Why Should You Use A Computational Model

Implementing computational models require a lot more work than a standard model, so if you are going to use it over standard statistical methods you should have a good reason. There are several reasons one might elect to use a computational model. For brevity, I will focus on two: Utility and Generalization. Of course if you already are familar with their utility, feel free to skip to the next post.

Computational models are particularly useful when they replace older schematic based models like the one below. Schematic models are a hypothesis or rather series of hypotheses about a particular phenomena. These models represent different variables of interest as boxes and relationships between them with arrows. Schematic models are really useful when you are first exploring a feild, and you are beginning to map out all of factors that are relavent to what you are studying. However, these types of models have some significant drawbacks.

Note: I will be specifically, critquing the EIC model, but this was incredibly important at the time. I am specifically using it as an example, but all schematic based model have these pitfalls.

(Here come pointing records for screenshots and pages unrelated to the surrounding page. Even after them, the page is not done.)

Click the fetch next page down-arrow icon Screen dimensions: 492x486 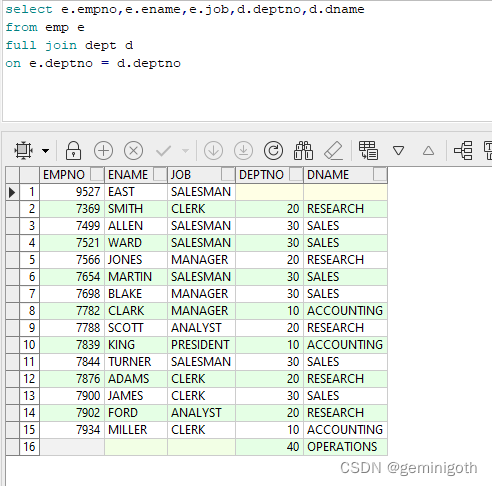(x=213, y=151)
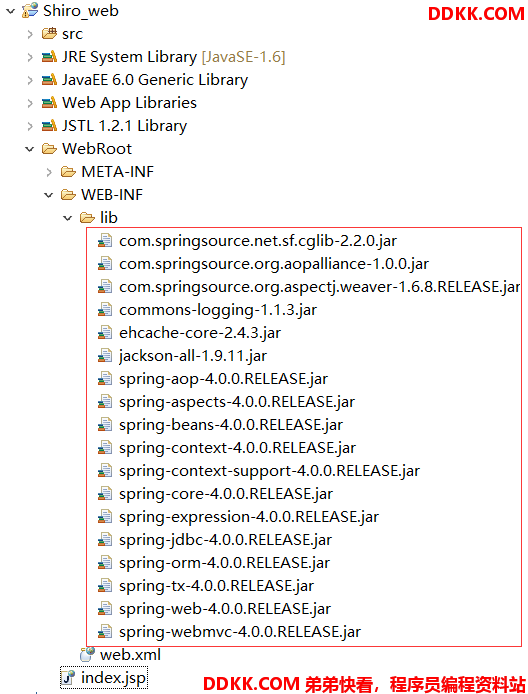Click the spring-webmvc jar file icon
Viewport: 528px width, 694px height.
[x=105, y=632]
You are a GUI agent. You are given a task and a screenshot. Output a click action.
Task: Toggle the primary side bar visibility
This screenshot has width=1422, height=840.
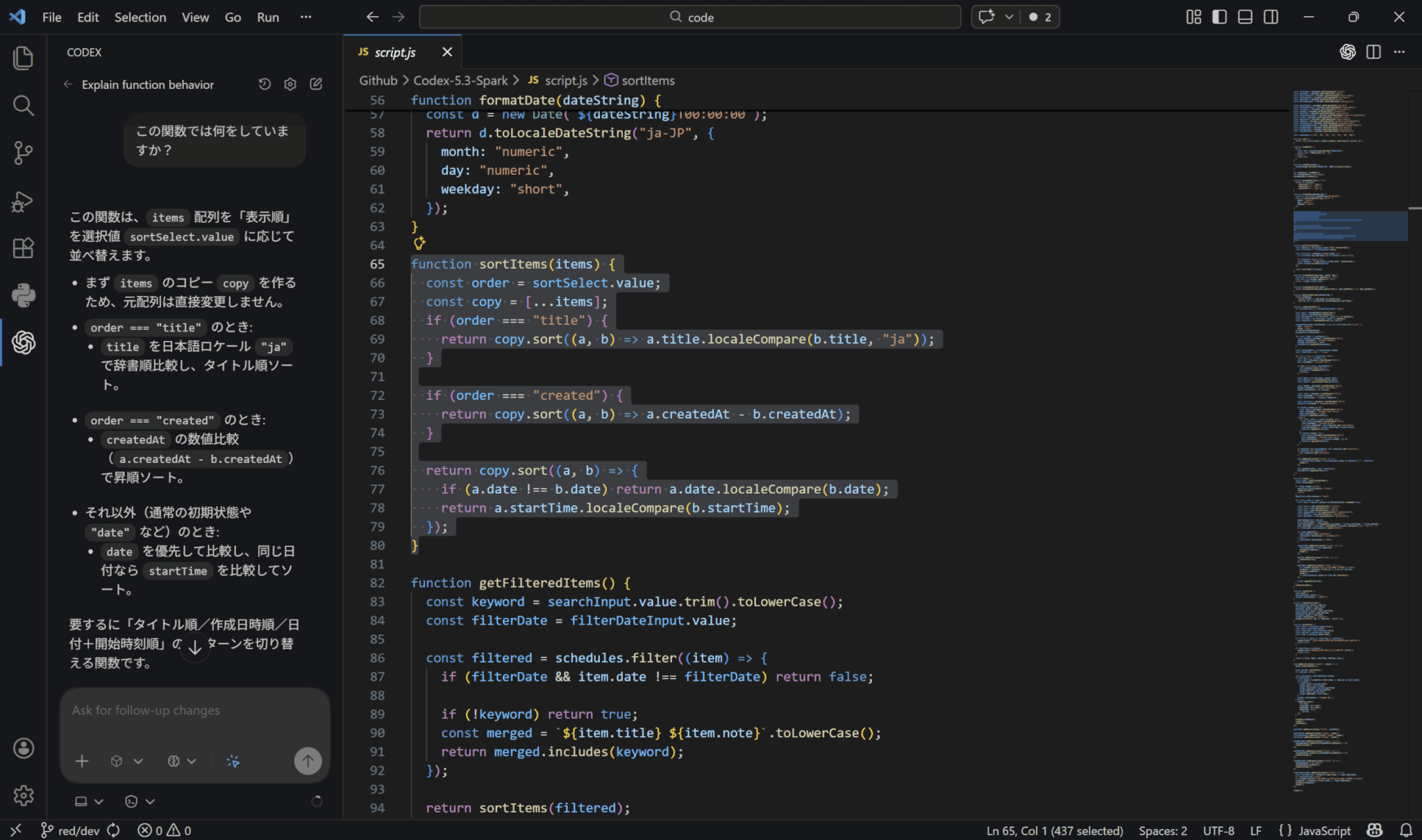1219,17
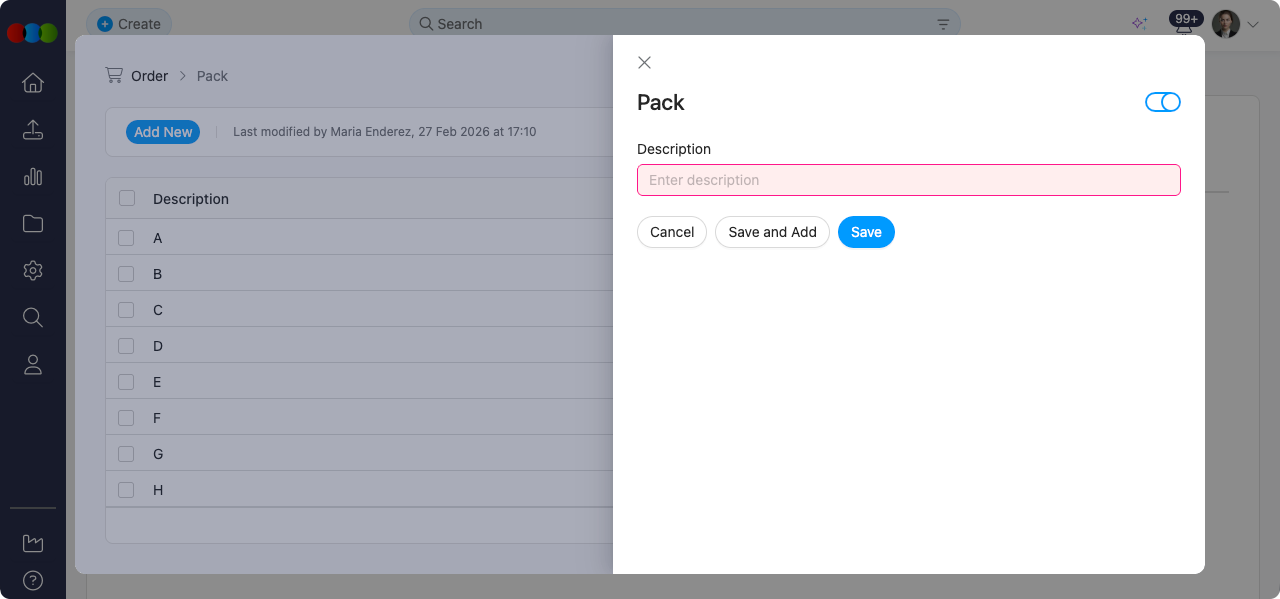The width and height of the screenshot is (1280, 599).
Task: Open the Help question-mark icon
Action: coord(32,580)
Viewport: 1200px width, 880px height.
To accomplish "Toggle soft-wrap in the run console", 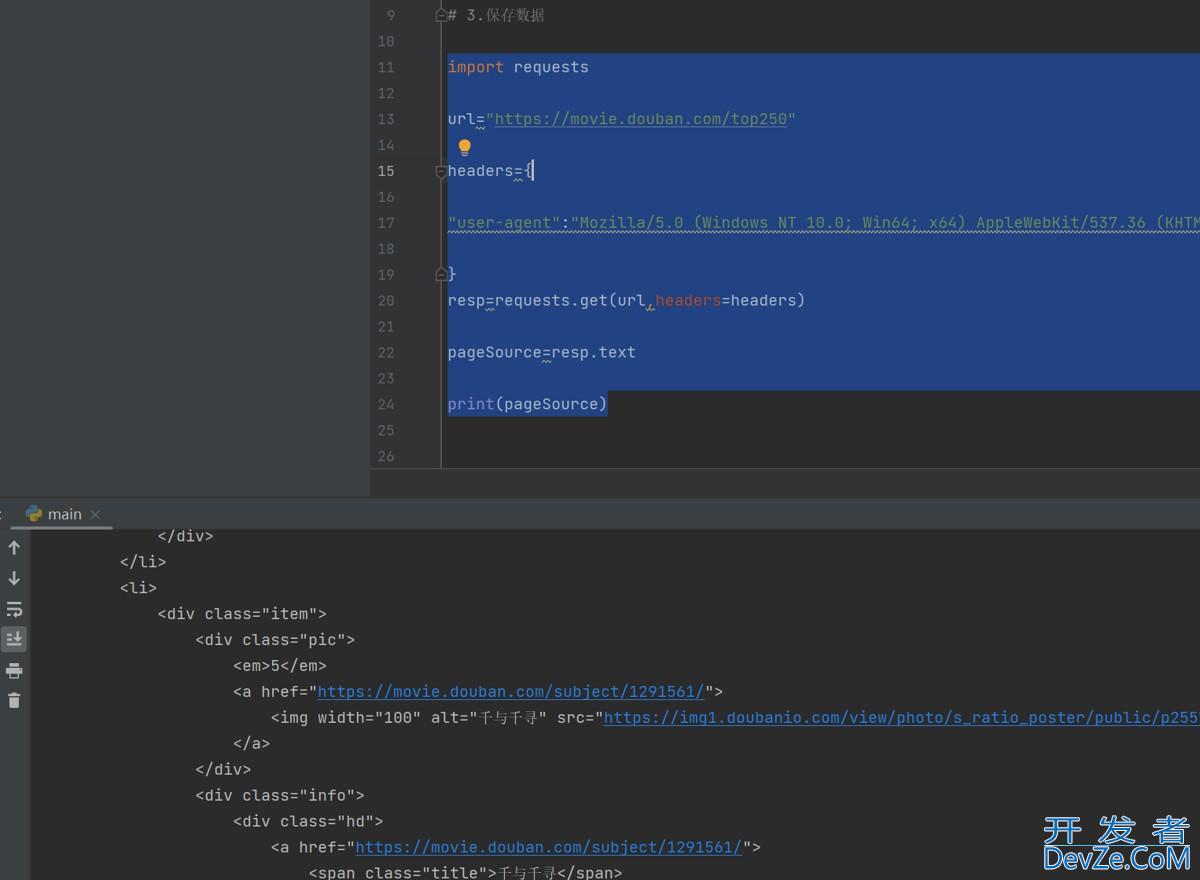I will [x=14, y=609].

First, schematic based models do not provide specific hypotheses, making them difficult (if not impossible) to falsify. For example, each box on the schematic often represents a plethora of variables. In the EIC model (see below), there is box representing the characteristics of the decision maker (e.g., preferences and personality), which influences both one’s current emotions as well as the utility calculation of the options. Undoubtedly, the authors do not imply every characteristic impacts one’s affective state and utility calculations, but which ones are important, and which can be ignored, are not specified. Perhaps more importantly, because the particular variables of interest are not specified, one would need to test all possible characteristics to falsify the model’s hypothesis.

EIC an Example Schematic Based Model

The second shortcoming of schematic based models is, by design, they do not make specific hypotheses about the magnitude of effects between related components nor do they address the structure for that relationship. For example, in the EIC model, one’s current emotion influences the evaluations they make, which in turn affects their choices. But how much does one’s affect impact their evaluations and what is the nature of that relationship? Is it linear, the more intense the emotion the larger the effect, or is it based on a threshold, where any emotion intensity after the threshold will have a similar effect and any emotion below the threshold will not impact the evaluation at all? Schematic based models do not provide this information.

One solution to these problems is to use a computational model for how people make decisions. In addition to several practical benefits (e.g., ensuring your trial space is sufficiently wide and simulations), computational models address the limitations of schematic based models. Since a computational model specifies all the variables that are hypothesized to impact one’s choice, anyone who has the model can make predictions outside the context for which the original model was developed. For example, if an experiment includes lotteries with win rates of 25%, 50%, and 75%, one could use the model to hypothesize how a person would choose if the win rate was 10%. They need only supply the arguments for a specific lottery as well as person’s parameter estimates.

Crucially, if new experimental data stands in conflict with the a priori predictions of the model, then the model is inaccurate (or at the very least incomplete). There is a clear falsifiable hypothesis even outside the context of the original experiment. Additionally, since a computational model is essentially a mathematical formula, the equaition provides clear, mathematically defined impacts on the outcome; the impact can be interpreted before any experiment or parameter estimation. By design, the model’s formula describes the magnitude for the effects, whether they be linear, exponential, etc. Together, these features help improve the scientific discourse.